The anti-fuse circuit 100 may be constituted with a circuit block structure like as shown in FIG. 2. The anti-fuse circuit 100 may output row redundancy enable data for a row repair through a first output stage OU1 and may output column redundancy enable data for a column repair through a second output stage OU2.

In FIG. 1, the anti-fuse circuit 100 is applied to a semiconductor memory device such as a DRAM. However, the anti-fuse circuit 100 may be applied to a volatile semiconductor memory such as SRAM or to another nonvolatile semiconductor memory.

FIG. 2 is a block diagram of anti-fuse circuit of FIG. 1.

Referring to FIG. 2, the anti-fuse circuit 100 basically includes an anti-fuse array 110, a sensing part including a sense amplifier 120 and a transfer part 130.

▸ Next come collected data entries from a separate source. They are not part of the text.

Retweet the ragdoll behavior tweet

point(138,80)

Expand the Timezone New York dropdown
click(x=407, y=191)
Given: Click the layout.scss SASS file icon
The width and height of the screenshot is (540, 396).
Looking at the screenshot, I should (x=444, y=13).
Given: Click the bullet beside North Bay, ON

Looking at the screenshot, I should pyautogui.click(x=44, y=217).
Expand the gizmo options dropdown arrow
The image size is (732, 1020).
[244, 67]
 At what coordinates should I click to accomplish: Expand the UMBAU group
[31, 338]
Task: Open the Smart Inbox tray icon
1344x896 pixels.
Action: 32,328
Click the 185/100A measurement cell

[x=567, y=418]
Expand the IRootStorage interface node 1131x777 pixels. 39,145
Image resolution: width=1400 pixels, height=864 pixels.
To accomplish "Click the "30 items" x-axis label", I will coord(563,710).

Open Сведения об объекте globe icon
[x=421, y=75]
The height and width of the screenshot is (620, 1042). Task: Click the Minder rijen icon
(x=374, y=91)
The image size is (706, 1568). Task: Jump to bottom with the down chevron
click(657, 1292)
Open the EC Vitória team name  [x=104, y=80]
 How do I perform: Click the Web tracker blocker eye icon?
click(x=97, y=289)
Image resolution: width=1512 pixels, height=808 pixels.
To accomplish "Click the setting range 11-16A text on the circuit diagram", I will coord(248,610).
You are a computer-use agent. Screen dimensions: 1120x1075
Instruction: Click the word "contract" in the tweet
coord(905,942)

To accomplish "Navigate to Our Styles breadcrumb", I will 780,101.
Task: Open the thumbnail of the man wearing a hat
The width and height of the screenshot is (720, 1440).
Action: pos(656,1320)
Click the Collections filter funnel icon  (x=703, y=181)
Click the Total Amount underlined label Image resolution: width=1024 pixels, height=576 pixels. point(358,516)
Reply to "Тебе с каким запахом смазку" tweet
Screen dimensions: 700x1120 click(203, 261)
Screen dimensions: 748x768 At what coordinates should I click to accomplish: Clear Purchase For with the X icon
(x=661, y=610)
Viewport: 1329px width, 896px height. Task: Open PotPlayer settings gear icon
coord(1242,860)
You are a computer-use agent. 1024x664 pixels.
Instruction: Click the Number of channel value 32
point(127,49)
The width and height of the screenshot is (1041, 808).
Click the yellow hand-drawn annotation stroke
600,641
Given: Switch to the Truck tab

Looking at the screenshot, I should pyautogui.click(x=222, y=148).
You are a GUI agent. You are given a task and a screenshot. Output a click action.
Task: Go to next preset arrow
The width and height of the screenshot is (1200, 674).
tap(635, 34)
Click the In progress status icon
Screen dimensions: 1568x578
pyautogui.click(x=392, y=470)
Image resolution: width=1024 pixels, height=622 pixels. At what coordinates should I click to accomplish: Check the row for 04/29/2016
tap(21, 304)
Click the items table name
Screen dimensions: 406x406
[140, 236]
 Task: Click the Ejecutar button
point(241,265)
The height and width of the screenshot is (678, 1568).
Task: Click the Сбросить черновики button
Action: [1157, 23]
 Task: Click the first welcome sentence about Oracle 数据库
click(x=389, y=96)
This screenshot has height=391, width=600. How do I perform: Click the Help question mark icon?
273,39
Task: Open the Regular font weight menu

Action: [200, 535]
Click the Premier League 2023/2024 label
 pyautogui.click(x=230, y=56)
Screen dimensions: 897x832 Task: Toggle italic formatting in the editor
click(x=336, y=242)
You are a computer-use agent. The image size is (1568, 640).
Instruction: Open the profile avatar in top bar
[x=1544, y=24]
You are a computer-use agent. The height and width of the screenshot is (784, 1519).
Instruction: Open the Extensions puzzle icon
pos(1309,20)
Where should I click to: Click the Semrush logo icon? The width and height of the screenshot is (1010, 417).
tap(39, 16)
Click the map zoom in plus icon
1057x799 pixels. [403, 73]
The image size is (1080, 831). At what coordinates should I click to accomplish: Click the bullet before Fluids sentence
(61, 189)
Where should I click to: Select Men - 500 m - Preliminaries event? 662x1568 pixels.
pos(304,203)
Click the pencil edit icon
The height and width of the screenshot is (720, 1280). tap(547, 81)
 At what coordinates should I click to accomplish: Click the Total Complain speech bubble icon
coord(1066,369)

The anti-fuse circuit 100 includes an anti-fuse array 110, a sense amplifier 120, a transfer part, a test signal input part 140, an adjusting part 150, a test data input part 160, a monitoring part 180, a selector 170 and a comparing part 190.

When anti-fuses in the anti-fuse array 110 exist in a state that is not ruptured, the test signal input part 140 provides a test signal to an output terminal L10 of the anti-fuse array 110 in response to an activation signal being applied. The test signal is applied to the output terminal L10 of the anti-fuse array through an output terminal L12 of the test signal input part 140. The test signal is an alternative input applied to the sense amplifier 120.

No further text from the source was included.